Ne? Ne demek istiyor bu şeytan?!
"Nasıl yani, her iki taraf da bunları doğrulamıştı ama. Hem krallık hem de o çocuklar."
"Üzgünüm ama bir yarı tanrının kutsama vermesi imkansız, aynı benim verememem gibi."
"Ama sen bana vermiştin?"
"O şeyler sadece görsel işlev, hiç bir işe yaradığını gördün mü? Onların öyle absürt güçlenmelerinin sebebi vücutlarının buraya uyumlu hale getirilmesi."
"Yani siz tanrı olmanıza rağmen kutsama veremiyor musunuz?"
"Biz tanrı değiliz, yarı tanrıyız. Onlar sadece süslü bir isim. Ve gelelim bu dünya hakkında ki gerçeğe."
'En merak ettiğim kısım, neden ölmüyorum.'
"Hatırlarsan mağarada düşünce sana dikit girmişti."
"Evet, hatırlamak istemediğim bir deneyimdi. Çok aciz kalmıştım."
"Aslında senin kaderin orada ölmekti ama kaderini erteledin."
"Kısa bir süreliğine. Sonra da öldüm."
"Evet ama öldükten sonra ne olduğunu biliyor musun?"
"Zamanda geriye gittim? Başka ne olacak ki."
"Sen, bu dünya ile bütünleştin. Daha doğrusu, benim gerçek vücudum ile bütünleştin."

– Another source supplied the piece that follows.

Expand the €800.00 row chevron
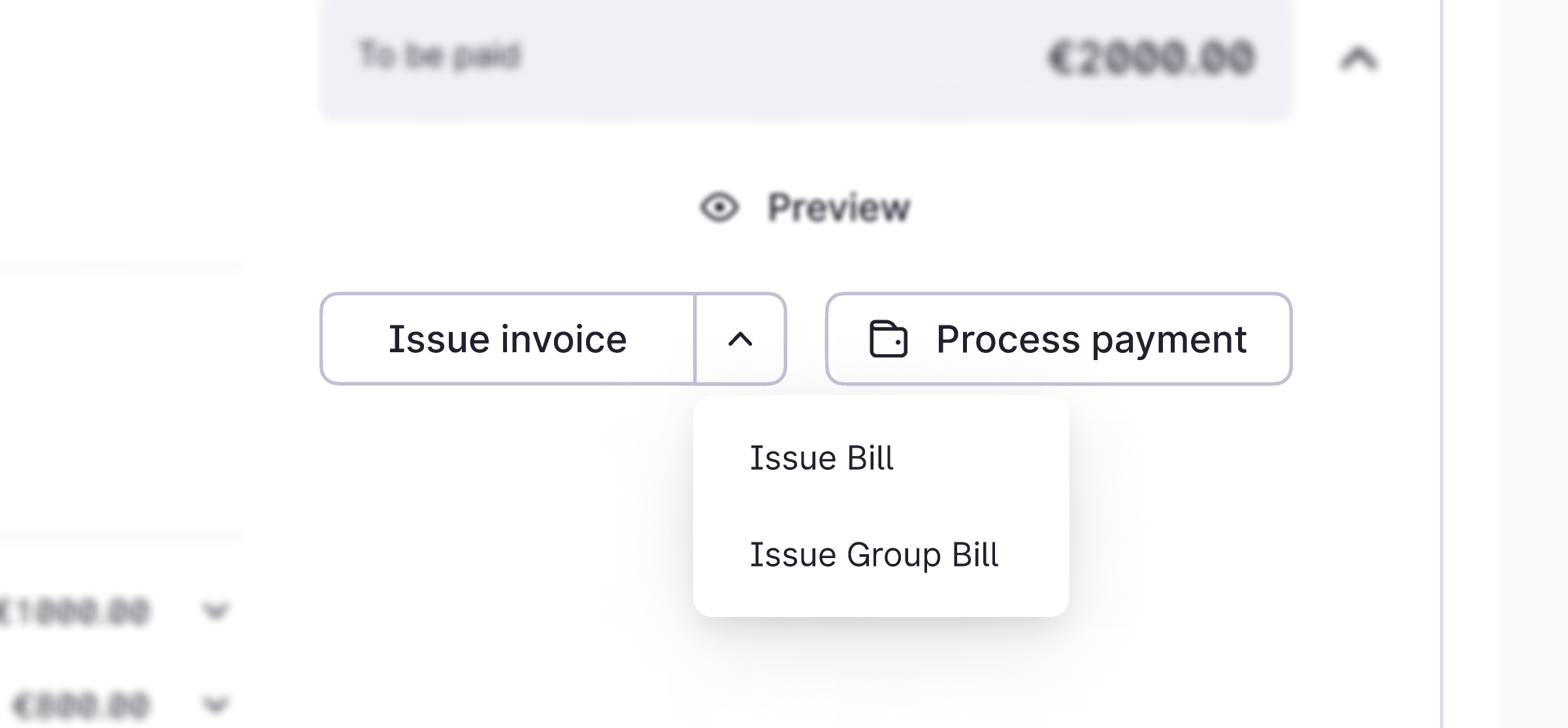click(x=216, y=704)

"Tam karşımdasın. Ne gerçek vücudu."
"Çok eskiden gerçek bir tanrı iken. Zayıf düştüm, yaptığım hataların bedelini çekiyordum ve senin bildiğin o tanrılar geldi."
"Apollo, Vulkan, Ceres ve diğerleri mi?!"
"Evet, ama yanlarında 4 yarı tanrı daha vardı. O 4'ünü öldürmeyi başardım ama hayatta kalanlar ruhumu aldı, bu dünyaya mühürledi ve beni bir eğitim materyali olarak kullanmaya başladı."
Dediği her kelime çok uçuk. Ama inanmaktan başka şansım da yok.
"Benim tanrılığım ile bu dünyayı uzay ve zamandan ayırdılar. Bu yüzden de her öldüğümde ve kahramanlar öldüğünde başlangıç noktasına geri dönüyor."
"Sıfırlanıyor!!"
"Evet. Sıfırlanıyor."
"Ama senin gibi tanrı olan birisinin güçten düşmüş olsan bile milyonlarca yıllık deneyimi vardır. Onları mutlaka yenmen lazım."
"Bu da başka bir günün konusu olsun. Şu anlık bunu öğrenmen sakıncalı olur. Ve benim tanrılığımın bir yanılsaması olarak da ruh defterlerini yarattılar."
"O zaman o yetenek taşları da senin tanrısallığın mı?!"
"Evet, hepsi benim gücümün somut hali. Ama bu durumdayken buna benim gücüm demek de çok zor. Komik değil mi? Tanrı olsan bile böyle bir duruma düşüyorsun. Cidden tanrı mıydım ki?!"
Aynı çıldırmış bir insan gibi gülmeye başladı.
"Demek sen de delirdin."
"Evet, senin bu dünyada delirmen gibi ben de delirdim."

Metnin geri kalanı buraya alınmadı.